[Core] many GC requests from the node manager

I am running some RLlib experiments on a distributed cluster ~20 machines. I am using the nightly.

I have some trainers that never manage to start rolling out (I do some data prefetch/loading during env init).

I was looking through session_latest.logs.raylet.out and noticed
~ every 500ms the node_manager was issuing a GC request to some of my workers.
I am seeing log lines ~ every half second that say:
sending local GC request to N workers. it is due to local memory pressure on the local worker.

If I check htop on my machines and the dashboard I see that my memory usage < 50% everwhere.

A) Is this normal?
B) any recommendations on how to debug further?

You’re using the nightly wheels right, @raoul-khour-ts?

cc @sangcho @ericl

Yeah, I am using the nightly from yesterday.

Oh, we don’t actually trigger GC although that log was called. We always throttle the number of global gc (I think once per minute at maximum). so it is a spam log. We will remove that log from https://github.com/ray-project/ray/pull/12773/files

That makes sense. But I am also curious why it thinks there is pressure it should not be doing any GC my memory usage should be relatively low.

I might be wrong but it seems like this is causing my dataloader to load forever :worried:

Are you seeing messages like this every 500ms?
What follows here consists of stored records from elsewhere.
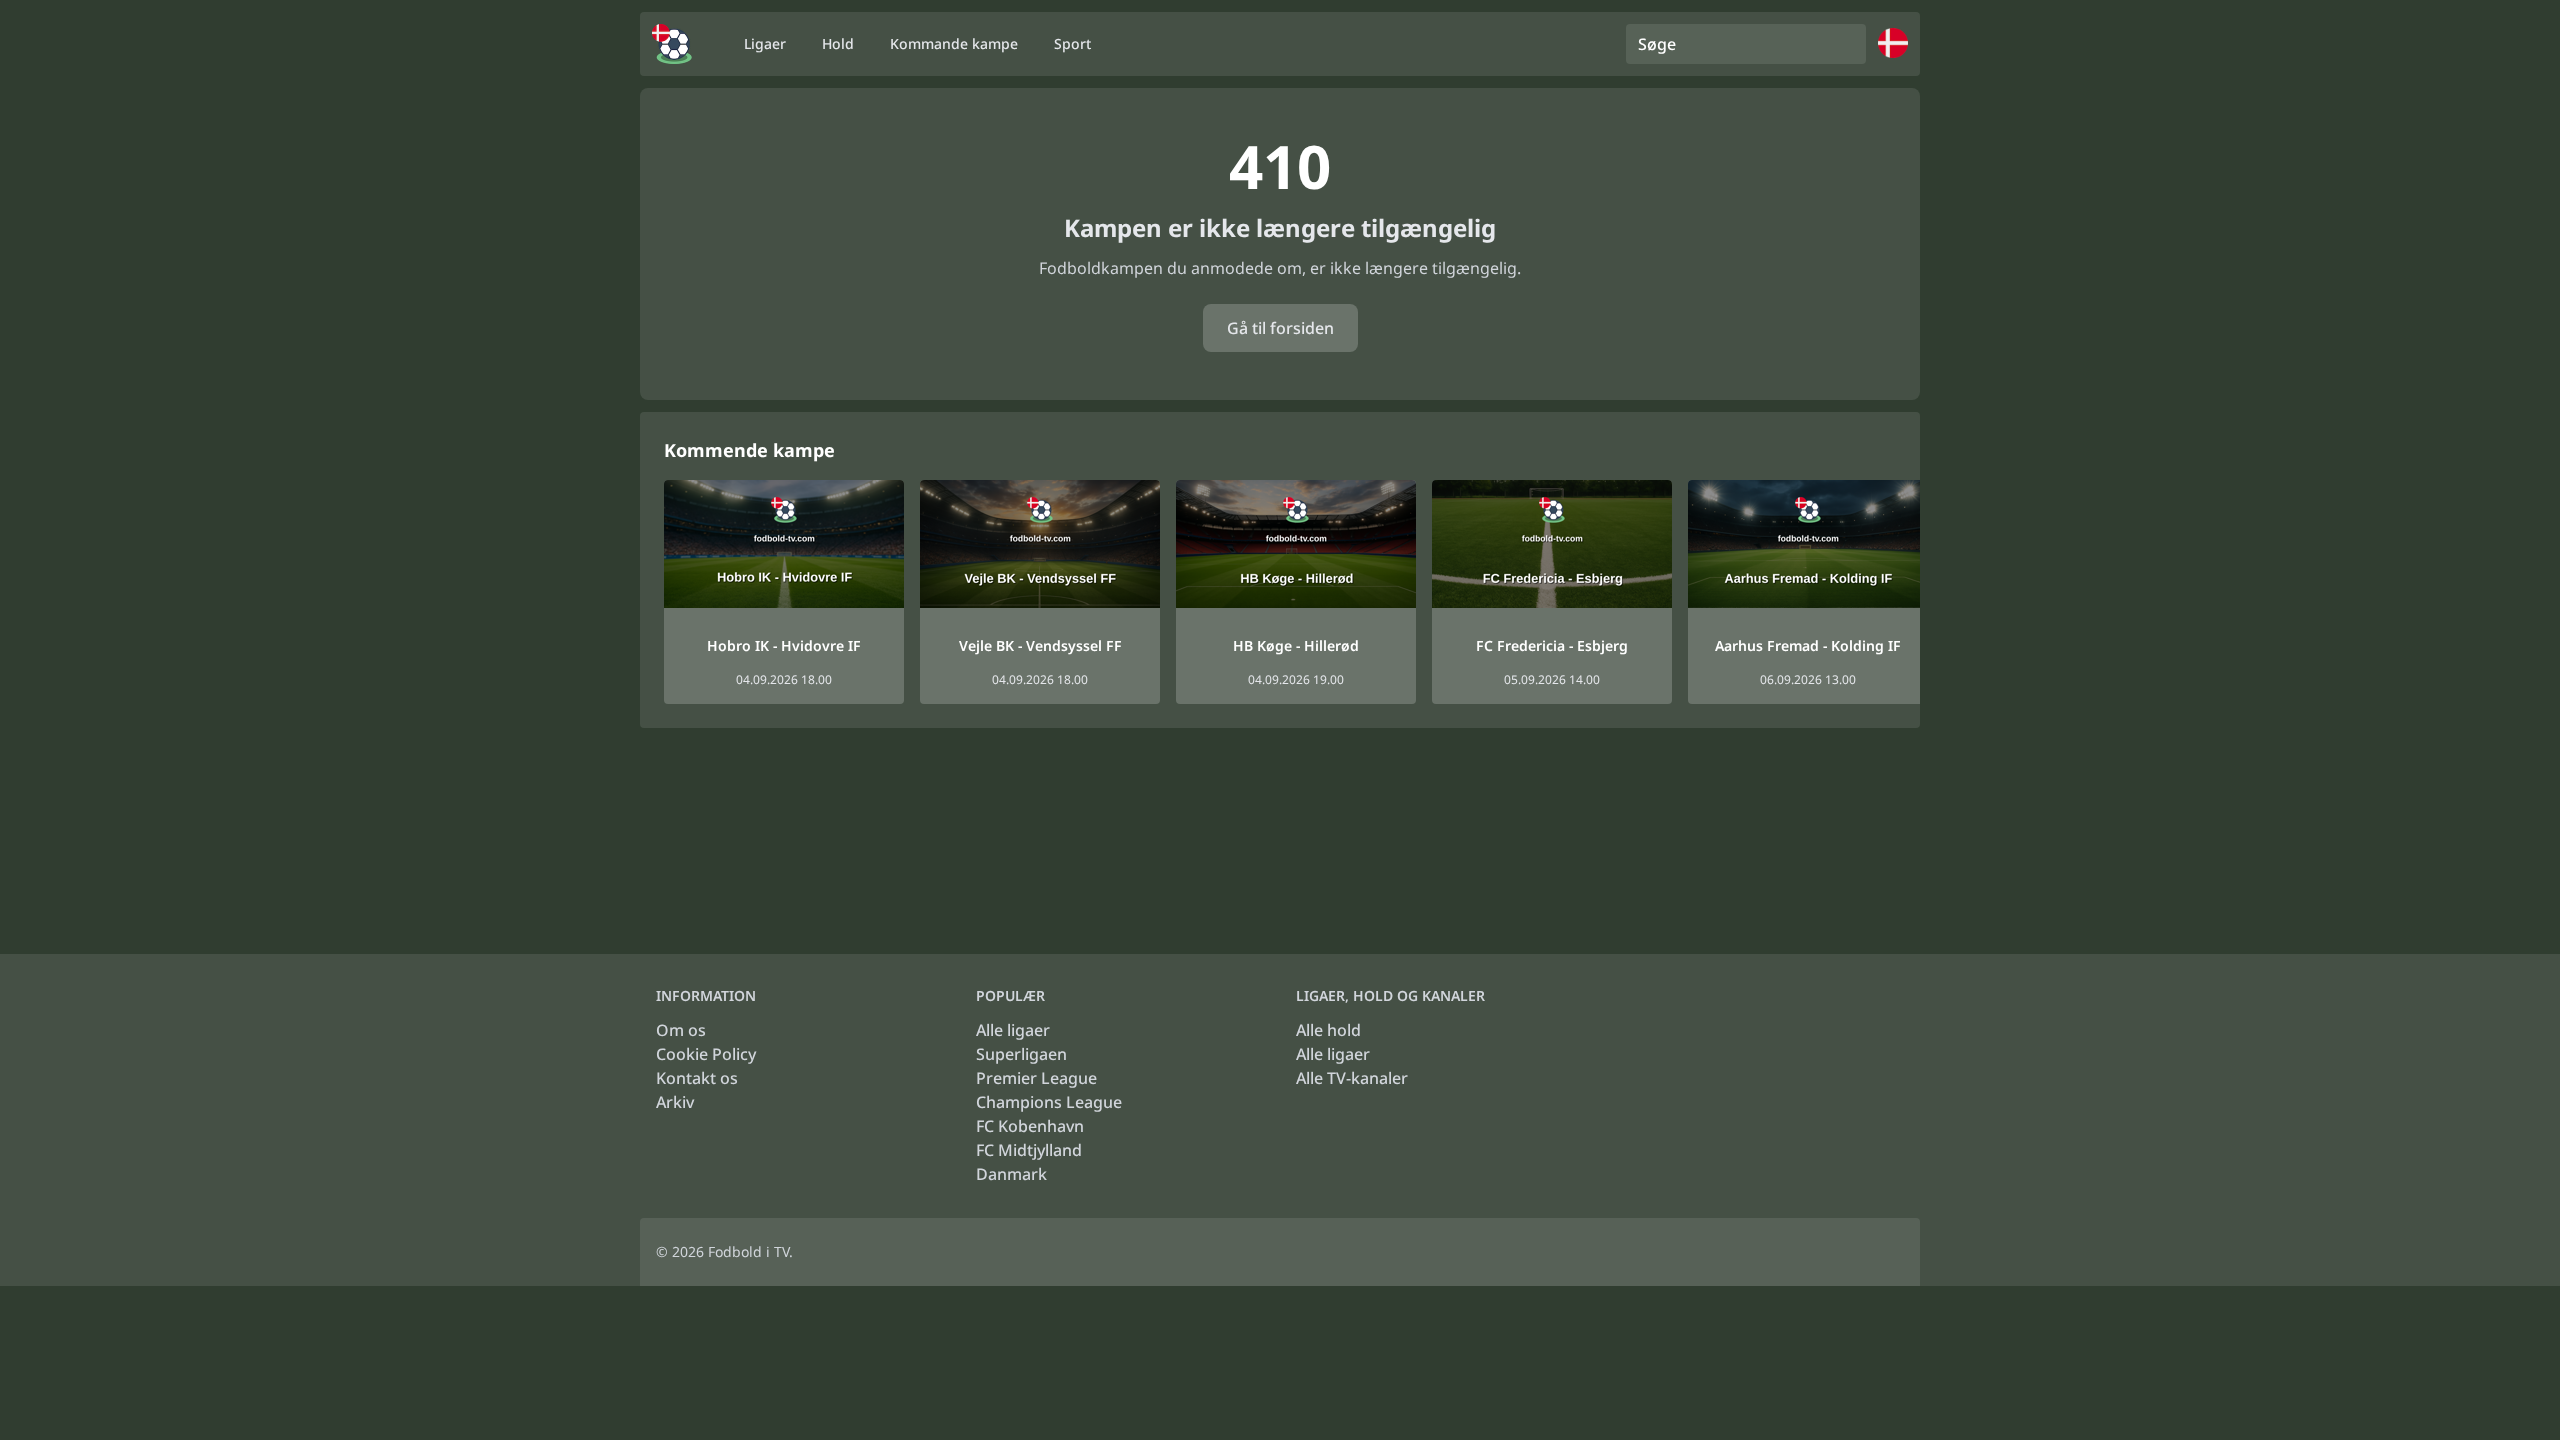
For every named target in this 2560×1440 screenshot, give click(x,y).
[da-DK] (672, 44)
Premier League (1036, 1078)
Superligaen (1021, 1054)
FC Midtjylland (1029, 1150)
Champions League (1049, 1102)
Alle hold (1328, 1030)
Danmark (1011, 1174)
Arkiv (675, 1102)
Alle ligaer (1013, 1030)
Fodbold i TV (748, 1251)
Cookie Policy (706, 1054)
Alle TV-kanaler (1352, 1078)
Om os (681, 1030)
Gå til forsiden (1280, 328)
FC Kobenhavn (1030, 1126)
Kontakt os (697, 1078)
Sending Python GC request to " << all_workers.size()
                   << " workers. It is due to memory pressure on the local node.";	
                   << " local workers to clean up Python cyclic references.";

If so, that’s actually pretty weird.

It is actually saying:
"noce_manager.cc:530: Sending local GC request to n workers. It is due to memory pressure on the local node.

and it might be closer to 750ms

Hmm actually, I cannot see those log messages from the latest master? Are you really using the nightly? Can you check

import ray

And lmk what’s the commit of ray?

:man_facepalming: I have not been using the nightly…

I was still using pip install -U the 1.1.0.dev wheels

So yeah a bit out dated Ill try the new nightly to see if this is still happening there.

Thanks @sangcho

Yeah, try 1.2.0.dev0 :slight_smile:

it seems to work there thanks @rliaw